Java集合和Scala集合相互轉換
import scala.collection.JavaConverters._
object TestJavaScalaCollection {
def main(args: Array[String]): Unit = {
val arrayList = new util.ArrayList[String]()
arrayList.add("hello")
arrayList.add("word")
for(i <- 0 until arrayList.size()){
println(arrayList.get(i))
}
val scalaList = arrayList.asScala
for(i<- scalaList){
println(i)
}
val javaList = scalaList.asJava
for(i <- 0 until javaList.size()){
println(javaList.get(i))
}
}
}
集合變換-算子
Scala集合提供了豐富的計算算子,用於實現集合/數組的計算,這些計算子一般針對於List、Array、Set、Map、Range、Vector、Iterator等都可以適用。
排 序
- sorted
def sorted[B >: String](implicit ord: scala.math.Ordering[B]): List[String]
scala> var list=List("a","c","d","b")
list: List[String] = List(a, c, d, b)
scala> list.sorted
res6: List[String] = List(a, b, c, d)
因爲系統已經提供了相應的隱式值
Ordering[String]
,所以用戶在使用的時候一般無需提供,如果用戶需要自定義排序規則,用戶可以自己提供參數,不適用默認排序規則。
scala> var order=new Ordering[String]{
| override def compare(x: String, y: String): Int = {
| x.compareTo(y) * -1
| }
| }
order: Ordering[String] = $anon$1@669cb3c7
scala> list.sorted(order)
res8: List[String] = List(d, c, b, a)
scala> case class User(id:Int,name:String,salary:Double)
defined class User
scala> var users=Array(User(1,"張三",1000.0),User(2,"lisi",1500.0),User(3,"wangwu",800.0))
users: Array[User] = Array(User(1,張三,1000.0), User(2,lisi,1500.0), User(3,wangwu,800.0))
# 系統報錯了,因爲沒有找到對應的隱式值
scala> users.sorted
<console>:14: error: No implicit Ordering defined for User.
users.sorted
^
scala> implicit var order=new Ordering[User]{
| override def compare(x: User, y: User): Int = {
| x.salary.compareTo(y.salary) * -1
| }
| }
order: Ordering[User] = $anon$1@188842e2
scala> users.sorted
res10: Array[User] = Array(User(2,lisi,1500.0), User(1,張三,1000.0), User(3,wangwu,800.0))
- sortBy 基於單一屬性排序
def sortBy[B](f: User => B)(implicit ord: scala.math.Ordering[B]): Array[User]
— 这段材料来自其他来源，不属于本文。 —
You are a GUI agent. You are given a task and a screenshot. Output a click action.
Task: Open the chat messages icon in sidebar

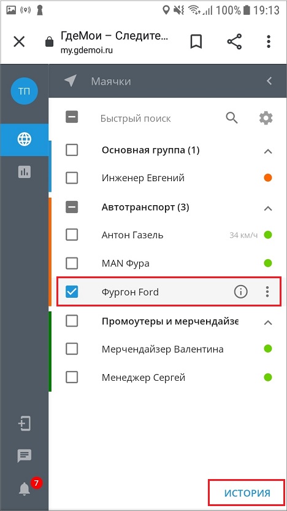coord(25,456)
scala> users.sortBy(u=>u.salary)
res13: Array[User] = Array(User(3,wangwu,800.0), User(1,張三,1000.0), User(2,lisi,1500.0))
- sortWith
def sortWith(lt: ((String, Int), (String, Int)) => Boolean): List[(String, Int)]
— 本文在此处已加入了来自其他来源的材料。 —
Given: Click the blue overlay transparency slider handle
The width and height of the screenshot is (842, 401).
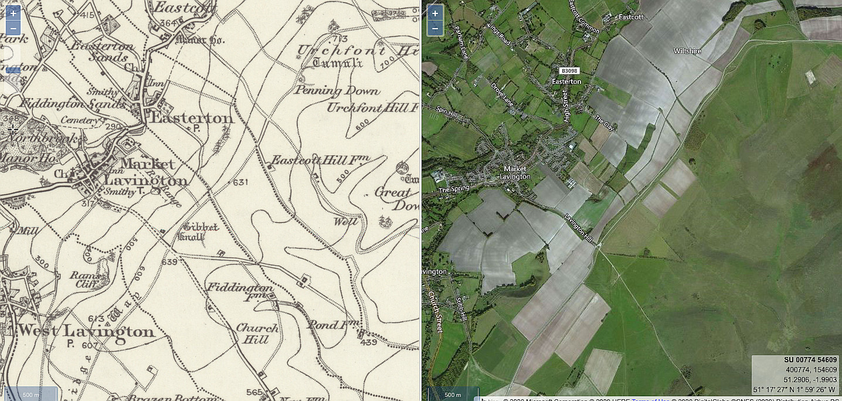Looking at the screenshot, I should click(13, 70).
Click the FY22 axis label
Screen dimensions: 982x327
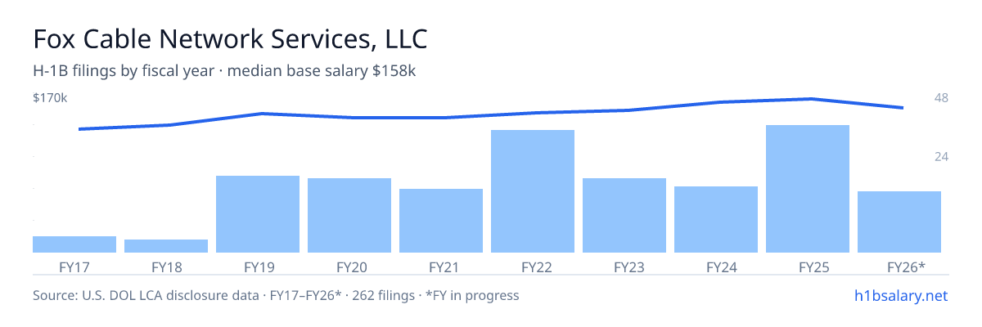coord(533,267)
scala> tuples.sortWith((t1,t2)=> {
| if(t1._1.equals(t2._1)){
| (t1._2.compareTo(t2._2) * -1) > 0
| }else{
| t1._1.compareTo(t2._1) > 0
| }
| })
res19: List[(String, Int)] = List((d,4), (c,3), (b,1), (a,1), (a,2))
flatten
用於展開集合中的元素,主要作用於降維。
def flatten[B](implicit asTraversable: String => scala.collection.GenTraversableOnce[B]): List[B]
scala> var list=List(List("a","b","c"),List("d","e"))
list: List[List[String]] = List(List(a, b, c), List(d, e))
scala> list.flatten
res20: List[String] = List(a, b, c, d, e)
def flatten[B](implicit asTraversable: String => scala.collection.GenTraversableOnce[B]): List[B]
scala> var lines=List("hello word","ni hao")
lines: List[String] = List(hello word, ni hao)
scala> lines.flatten
res26: List[Char] = List(h, e, l, l, o, , w, o, r, d, n, i, , h, a, o)
scala> lines.flatten(line => line.split("\\s+"))
res28: List[String] = List(hello, word, ni, hao)
scala> lines.flatten(line => line.split(" "))
res29: List[String] = List(hello, word, ni, hao)
scala> lines.flatten(_.split(" "))
res37: List[String] = List(hello, word, ni, hao)
Map
該算子可以操作集合的每一個元素,並且對集合中的每一個元素做映射(轉換)
scala> var list=List(1,2,4,5)
list: List[Int] = List(1, 2, 4, 5)
scala> list.map(item => item *2 )
res35: List[Int] = List(2, 4, 8, 10)
scala> list.map(_ * 2)
res36: List[Int] = List(2, 4, 8, 10)
scala> var lines=List("Hello World","good good study")
lines: List[String] = List(Hello World, good good study)
scala> lines.flatten(_.split("\\s+")).map(w=>(w.toLowerCase,1))
res47: List[(String, Int)] = List((hello,1), (world,1), (good,1), (good,1), (study,1))
scala> lines.flatten(_.split("\\s+")).map(w=>(w.toLowerCase,1))
res47: List[(String, Int)] = List((hello,1), (world,1), (good,1), (good,1), (study,1))
flatMap
對集合元素先進行轉換,然後執行flatten展開降維。
scala> var lines=List("Hello World","good good study")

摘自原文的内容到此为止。